Religion could survive discovery of ET, survey suggests
Could the world’s religions survive the discovery of extraterrestrial life? Or would their beliefs be so shaken that they would eventually collapse?
A survey (pdf) discussed on Tuesday at a meeting on the search for alien life at the Royal Society in London suggests religion would survive.
The survey, designed by Ted Peters, a professor of Systematic Theology at the Pacific Lutheran Theological Seminary and the Graduate Theological Union in Berkeley, California, asked 1300 people whether they thought the discovery of extraterrestrial intelligence would shake their individual belief, the strength of their religion as a whole or would adversely affect the beliefs of other religions. The survey included both religious and non-religious people, and most respondents were based in the US.

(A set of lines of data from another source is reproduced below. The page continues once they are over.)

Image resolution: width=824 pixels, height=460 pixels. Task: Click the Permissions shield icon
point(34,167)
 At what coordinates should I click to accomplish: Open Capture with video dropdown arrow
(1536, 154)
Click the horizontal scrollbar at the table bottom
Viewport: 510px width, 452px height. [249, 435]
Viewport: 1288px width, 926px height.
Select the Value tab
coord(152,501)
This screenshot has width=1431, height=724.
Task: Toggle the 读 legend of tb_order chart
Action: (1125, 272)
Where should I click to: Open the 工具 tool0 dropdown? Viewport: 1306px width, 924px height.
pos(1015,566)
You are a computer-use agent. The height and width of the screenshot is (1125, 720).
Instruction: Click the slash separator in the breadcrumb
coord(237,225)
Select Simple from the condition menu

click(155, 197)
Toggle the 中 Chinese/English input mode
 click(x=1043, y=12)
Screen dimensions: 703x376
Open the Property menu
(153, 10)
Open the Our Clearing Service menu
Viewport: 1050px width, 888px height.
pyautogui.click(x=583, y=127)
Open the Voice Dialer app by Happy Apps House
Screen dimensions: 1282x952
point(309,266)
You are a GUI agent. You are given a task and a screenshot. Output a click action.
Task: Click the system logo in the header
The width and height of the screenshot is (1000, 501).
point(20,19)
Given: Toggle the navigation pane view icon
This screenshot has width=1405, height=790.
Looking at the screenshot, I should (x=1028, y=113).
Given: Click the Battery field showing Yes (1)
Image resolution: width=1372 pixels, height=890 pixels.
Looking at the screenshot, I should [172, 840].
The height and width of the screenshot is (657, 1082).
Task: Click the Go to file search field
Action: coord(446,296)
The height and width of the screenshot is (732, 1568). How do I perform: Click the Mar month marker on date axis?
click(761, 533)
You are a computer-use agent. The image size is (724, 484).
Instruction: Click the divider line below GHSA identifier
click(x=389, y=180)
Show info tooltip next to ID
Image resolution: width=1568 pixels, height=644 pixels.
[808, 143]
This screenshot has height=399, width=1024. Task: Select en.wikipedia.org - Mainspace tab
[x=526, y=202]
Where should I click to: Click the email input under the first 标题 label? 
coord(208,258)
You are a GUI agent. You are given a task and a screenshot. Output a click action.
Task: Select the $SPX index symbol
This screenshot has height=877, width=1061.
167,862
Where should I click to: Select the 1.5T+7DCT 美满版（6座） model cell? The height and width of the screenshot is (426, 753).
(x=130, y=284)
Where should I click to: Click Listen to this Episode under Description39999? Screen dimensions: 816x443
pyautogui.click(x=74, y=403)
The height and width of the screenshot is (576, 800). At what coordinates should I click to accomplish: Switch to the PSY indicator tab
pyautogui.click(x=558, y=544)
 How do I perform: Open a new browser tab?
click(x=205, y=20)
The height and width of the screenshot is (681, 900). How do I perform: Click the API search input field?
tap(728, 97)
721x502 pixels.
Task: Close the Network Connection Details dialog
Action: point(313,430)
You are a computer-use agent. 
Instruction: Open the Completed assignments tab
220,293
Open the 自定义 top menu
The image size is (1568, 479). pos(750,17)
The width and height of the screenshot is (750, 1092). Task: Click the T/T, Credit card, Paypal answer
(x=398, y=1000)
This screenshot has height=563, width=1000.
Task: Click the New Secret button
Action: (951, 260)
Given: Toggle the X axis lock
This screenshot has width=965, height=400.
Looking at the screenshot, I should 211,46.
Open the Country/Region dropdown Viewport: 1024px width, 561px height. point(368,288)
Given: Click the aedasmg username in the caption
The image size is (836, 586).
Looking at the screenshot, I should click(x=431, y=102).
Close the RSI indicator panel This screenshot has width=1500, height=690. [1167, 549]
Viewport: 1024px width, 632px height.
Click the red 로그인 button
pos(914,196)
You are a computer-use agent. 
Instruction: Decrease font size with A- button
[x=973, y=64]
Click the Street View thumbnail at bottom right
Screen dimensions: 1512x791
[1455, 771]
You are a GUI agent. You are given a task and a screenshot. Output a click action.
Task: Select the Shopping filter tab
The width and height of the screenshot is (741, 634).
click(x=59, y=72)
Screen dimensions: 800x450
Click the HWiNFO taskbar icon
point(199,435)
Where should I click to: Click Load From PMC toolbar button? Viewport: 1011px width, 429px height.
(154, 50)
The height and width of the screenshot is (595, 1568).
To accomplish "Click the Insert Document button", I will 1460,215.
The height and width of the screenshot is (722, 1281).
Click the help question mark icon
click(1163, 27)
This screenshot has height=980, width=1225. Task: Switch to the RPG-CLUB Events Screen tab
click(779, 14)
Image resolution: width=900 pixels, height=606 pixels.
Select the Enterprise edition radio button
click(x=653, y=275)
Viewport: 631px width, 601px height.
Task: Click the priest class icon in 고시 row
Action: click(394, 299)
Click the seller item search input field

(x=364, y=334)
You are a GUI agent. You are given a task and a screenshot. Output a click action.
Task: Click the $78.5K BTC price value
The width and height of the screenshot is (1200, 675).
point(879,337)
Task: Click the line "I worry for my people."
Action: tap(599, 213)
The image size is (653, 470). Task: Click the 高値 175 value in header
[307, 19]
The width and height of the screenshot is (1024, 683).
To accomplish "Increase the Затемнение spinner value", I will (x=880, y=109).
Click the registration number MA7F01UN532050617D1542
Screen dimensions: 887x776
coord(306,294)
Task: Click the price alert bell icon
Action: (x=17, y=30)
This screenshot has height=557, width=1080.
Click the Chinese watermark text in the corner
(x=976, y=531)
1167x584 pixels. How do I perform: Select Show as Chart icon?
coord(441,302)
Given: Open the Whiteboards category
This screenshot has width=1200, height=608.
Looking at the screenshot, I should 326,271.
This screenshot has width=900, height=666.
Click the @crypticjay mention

None of the 70 Buddhists questioned thought that the discovery of ET would undercut their belief systems, although 40 per cent thought it could pose problems for other religions.
More Roman Catholics believed ET could pose a problem for their faith. Only 8 per cent of the 120 surveyed thought that their individual beliefs would be shaken, but nearly a quarter, 22 per cent, said it could adversely affect their religion. Even more, 30 per cent, thought it could threaten the beliefs of other religious people.
Singled outThe patterns were similar for the other Christian sects surveyed, including evangelical and mainline Protestants, but there was not enough data to draw firm conclusions about people of other religions, such as Hindus and Muslims.
Of the 205 people who identified themselves as non-religious (either atheists or those who describe themselves as spiritual but not religious), only 1 per cent thought it would affect their atheist or spiritual outlooks. But 69 per cent thought the discovery of ET could cause a crisis for other world religions. An average of only 34 per cent of religious people shared that belief.
Paul Davies, an astrobiologist at Arizona State University in Tempe was one of the first to suggest that the world’s religions would not cope with the discovery of ET. And he still believes such a find would pose theological problems for Christians.
“They believe that Jesus came down to earth to save humankind, not dolphins, Neanderthals or extraterrestrials,” he said in response to the survey results. “To make sense of this, either you need multiple incarnations [of Jesus on other planets] or a reason why this planet and this species was singled out for special attention.”
‘Extraterrestrial brothers’Many survey respondents expressed no such qualms. A Roman Catholic said: “I believe that Christ became incarnate (human) in order to redeem humanity and atone for the original sin of Adam and Eve. Could there be a world of extraterrestrials? Maybe. It doesn’t change what Christ did.”
Another wrote: “From an evangelical Christian perspective, the Word of God was written for us on Earth to reveal the creator… Why should we repudiate the idea that God may have created other civilisations to bring him glory in the same way?”
“There is nothing in Christianity that excludes other intelligent life,” asserted an evangelical respondent.
Indeed, Vatican astronomers have said in recent years that there is no conflict between believing in God and in the possibility of “extraterrestrial brothers”.
Readers of this blog will know that I am skeptical of the existence of intelligent life on other planets, in other star systems. Not that I think it’s impossible, it’s just that it seems to require a set of incredibly unlikely conditions for life on Earth to have survived 4 billion years… and those condititions seem so rare that it’s hard to see them being duplicated very often.
However, if God did create other intelligent beings on other worlds, they will have a moral sense of some kind… or they won’t (hard to see them surviving as a species in this case). If they do, and indeed, if we discover multiple intelligent races, ALL with moral senses, a belief in right and wrong, that belief will have to have come from somewhere. I suspect we would learn of some striking parallels between our own history and the history of such beings, and I expect it’s likely that they would have “their own revelation.”
So, the shoe is really on the other foot. How well will atheism survive the discovery of intelligent life on other worlds, particularly if THEY happen to be theists? Since it’s more likely that they will discover us than it is that we will discover them, I wonder if they’ll try to “evangelize us”?
Perhaps, on their world, the Savior will have said, “You must be hatched again.” Or, “If thine tail offends thee, cut it off.”
I’m only half kidding… our “humanity” is not a matter of our anatomy, it is a matter of our minds, souls and will.
But my guess is that if the aliens are indeed atheists, historically without a belief in God the Creator, we may not survive the encounter (unless, of course, God protects us), because they will have had no religious ethic to shape their beliefs about how to treat “the other.” There will have been no moral teaching preceeding the adoption of atheism that would shape a sense of right and wrong, unlike our own atheists, who end up affirming most traditional moral teaching in a kind of back-door “prooftexting” and materialistic mysticism.
But hey, who knows? Maybe the aliens will have an equivalent of PETA who will prevail on them to protect us. You know:
People for the Ethical Treatment of Aliens.